April 19 A divided Arkansas Supreme Court on Wednesday halted the execution of an inmate who had been scheduled to die on Thursday.
In a setback to Arkansas' unprecedented bid to carry out eight executions this month, the Arkansas Supreme Court granted a stay to one inmate and a circuit court barred the use of a lethal injection drugs in any execution. In that order, the state Supreme Court did not elaborate on its reasoning. The sedative is supposed to render death penalty inmates unconscious and unable to feel pain during their executions, but in cases in Oklahoma, Alabama, Arizona, and OH in recent years inmates were reportedly conscious and showed signs of extreme pain. Lee's defense team had earlier in the day requested a stay to prove his innocence through DNA testing.
Stacey Johnson was convicted of killing Carol Heath in 1993 in Sevier County, AR. The number of executions carried out in the United States fell to a 25-year low in 2016. Arkansas and other states have found it hard to persuade drug companies to sell drugs for use in capital punishment.
Lee was one of two men scheduled to die Thursday evening. She also said the protocol doesn't lay out what executioners intend to do to ensure that the inmates are unconscious. That would have been the most by a state in such a compressed period since the U.S. Supreme Court reinstated the death penalty in 1976.
Ultimately, the courts ruled that the execution could go on as scheduled, Lee became the first prisoner to be executed in Arkansas since 2005.
But at least one high court justice expressed serious reservations about what critics have called Arkansas' rush to the death chamber.
On Thursday the state's Supreme Court overturned a ruling blocking the use of a different drug.
McKesson said it would not have sold the drug to the Arkansas prison system had it known it would be used in executions. The company said it would suffer harm financially and to its reputation if the executions were carried out.
The legal delays in the executions frustrated Gov. Asa Hutchinson and other state officials. The judge ruled on a lawsuit by USA pharmaceutical wholesaler McKesson Medical-Surgical Inc which accused the state of obtaining the muscle relaxant vecuronium bromide under false pretences.

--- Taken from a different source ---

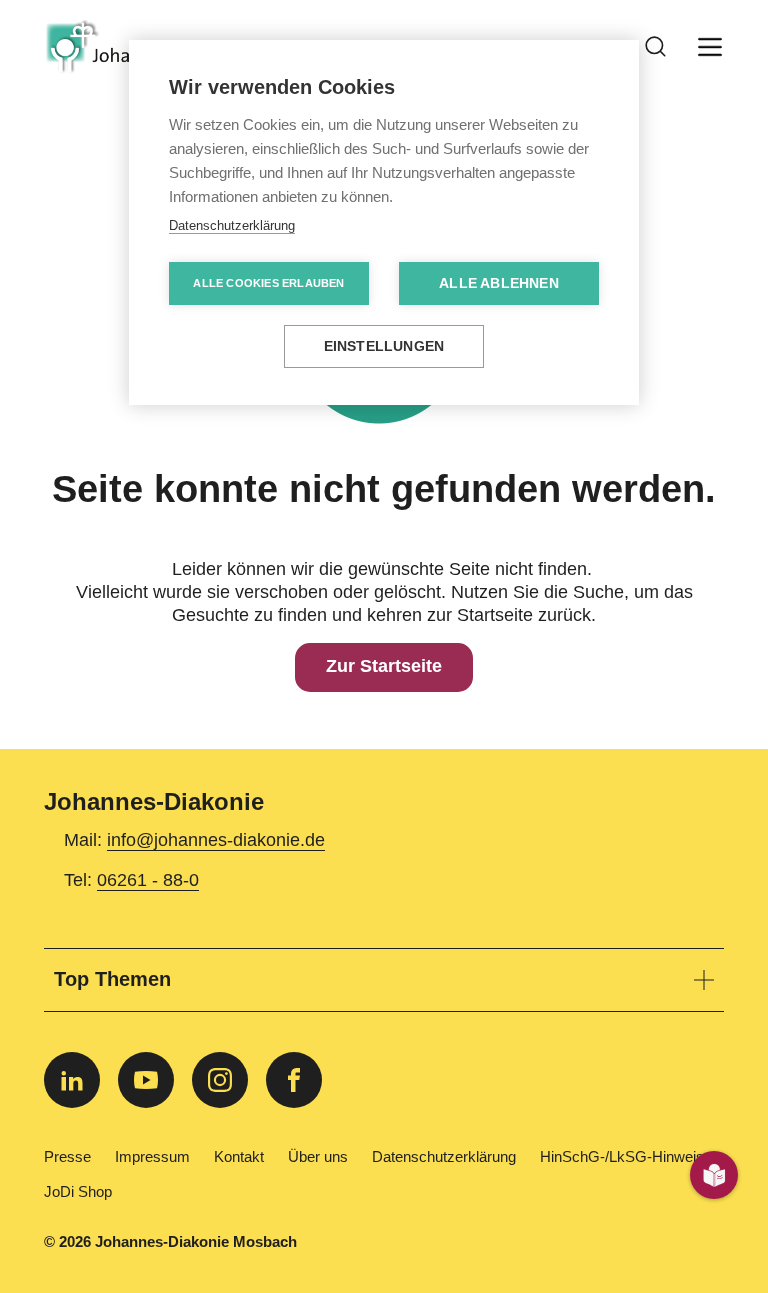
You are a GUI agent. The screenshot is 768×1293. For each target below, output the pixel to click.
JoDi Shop (78, 1192)
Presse (67, 1157)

Anti-death penalty supporters Abraham Bonowitz, left, and Randy Gardner wait near their taped off "protest corral" outside the Varner Unit late Monday, April 17, 2017 near Varner, Ark. That's true whether it's the inmate who is seeking an eleventh-hour reprieve or the state that wants to put a prisoner to death.
Reporters from the Associated Press, Arkansas Democrat-Gazette, and ABC-affiliate KATV were chosen as media witnesses an hour before the procedure was to take place. In fact, the court ordered Griffin removed from all death penalty cases after photos emerged of him participating in a rally against the executions. It's the quickest timetable in Arkansas since 1926, though state officials say waiting more than two decades to put some of the killers to death could hardly be characterized as swift. The Supreme Court, as well as a federal appeals court in St. Louis, issued temporary stays of execution while they considered his legal arguments.
"I have ultimate respect for the court and I'm not going to question individual decisions but I would say there is frustration among the Legislature as to the court's continued refusal to allow an execution to go through", said Sen.
That leaves five men set for execution in an eight-day period starting Thursday. The image of Griffen strapped to the cot invoked comparisons to a condemned inmate on a gurney awaiting lethal injection.